#### EXCERPT TO READ

--- Begin ---

Series expansion of a function with several variables¶

The starting point is the familiar Taylor series expansion for a single variable: \begin{equation} f(x+dx) = f(x) + \frac{df}{dx}dx + \frac{1}{2!}\frac{d^2 f}{dx^2}dx^2 + \frac{1}{3!}\frac{d^3 f}{dx^3}dx^3 + \cdots \end{equation}

For a function of multiple variables (which we shall take to be $x$, $y$ and $z$ in this case), we want to find the series expansion in terms of $dx$, $dy$ and $dz$. That is we want to develop a series expansion for $f(x+dx,y+dy,z+dz)$

First we keep $y+dy$ and $z+dz$ constant and expand only in terms of $x$ using the familiar series expansion for a single variable:

\begin{eqnarray} f(x+dx,y+dy,z+dz)=f(x,y+dy,z+dz)+\frac{\partial f(x,y+dy,z+dz)}{\partial x}dx + \frac{1}{2}\frac{\partial^2 f(x,y+dy,z+dz)}{\partial x^2}dx^2+... \end{eqnarray}

In the next step, expand the first term on the right hand side as a series in $y$

\begin{eqnarray} &=& f(x,y,z+dz) + \frac{\partial }{\partial y}f(x,y,z+dz)dy + \frac{1}{2}\frac{\partial^2 }{\partial y^2}f(x,y,z+dz)dy^2\nonumber \\ &+&\frac{\partial }{\partial x}f(x,y+dy,z+dz)dx + \frac{1}{2}\frac{\partial^2 }{\partial x^2}f(x,y+dy,z+dz)dx^2...\nonumber \\ \end{eqnarray}

And now expand the first term as a series in $z$.

--- End ---

#### DATA RECORDS
--- Begin ---

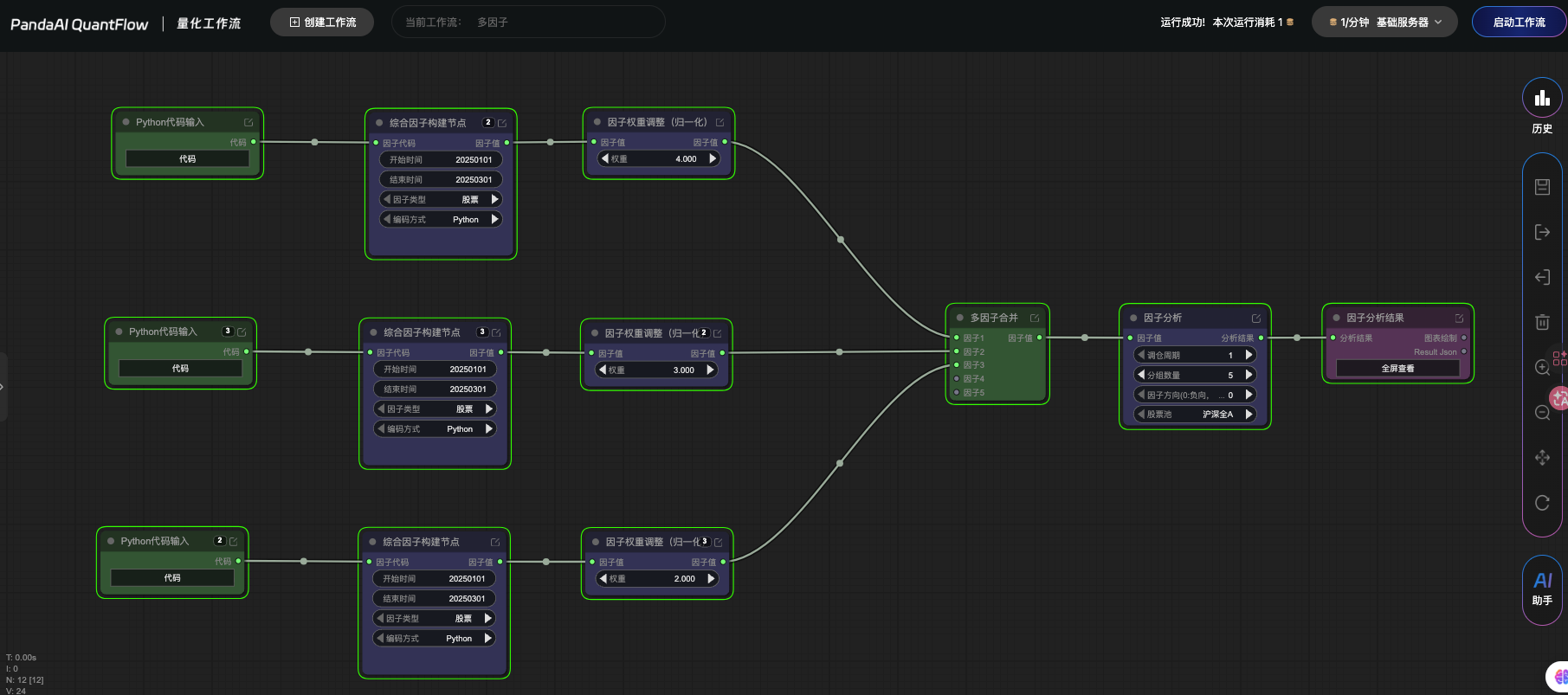Click the 创建工作流 button
This screenshot has width=1568, height=695.
coord(322,23)
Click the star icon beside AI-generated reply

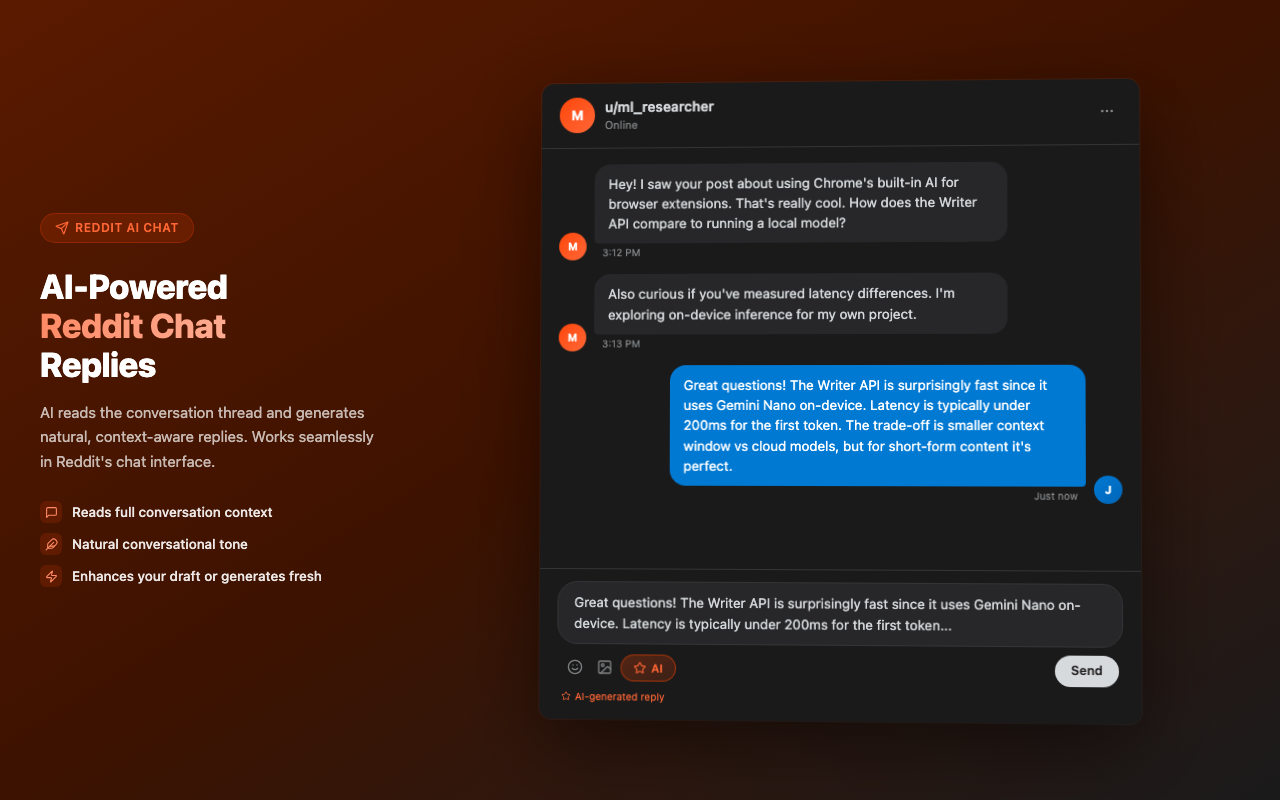pyautogui.click(x=565, y=696)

--- End ---

#### WHAT YOU SHOULD DO
In the excerpt on series expansion, what is held constant in the first step? The entries come from a separate source unrelated to the excerpt on series expansion.

#### RESPONSE TO THIS EXERCISE
The terms $y+dy$ and $z+dz$ are held constant, so the expansion is only in terms of $x$.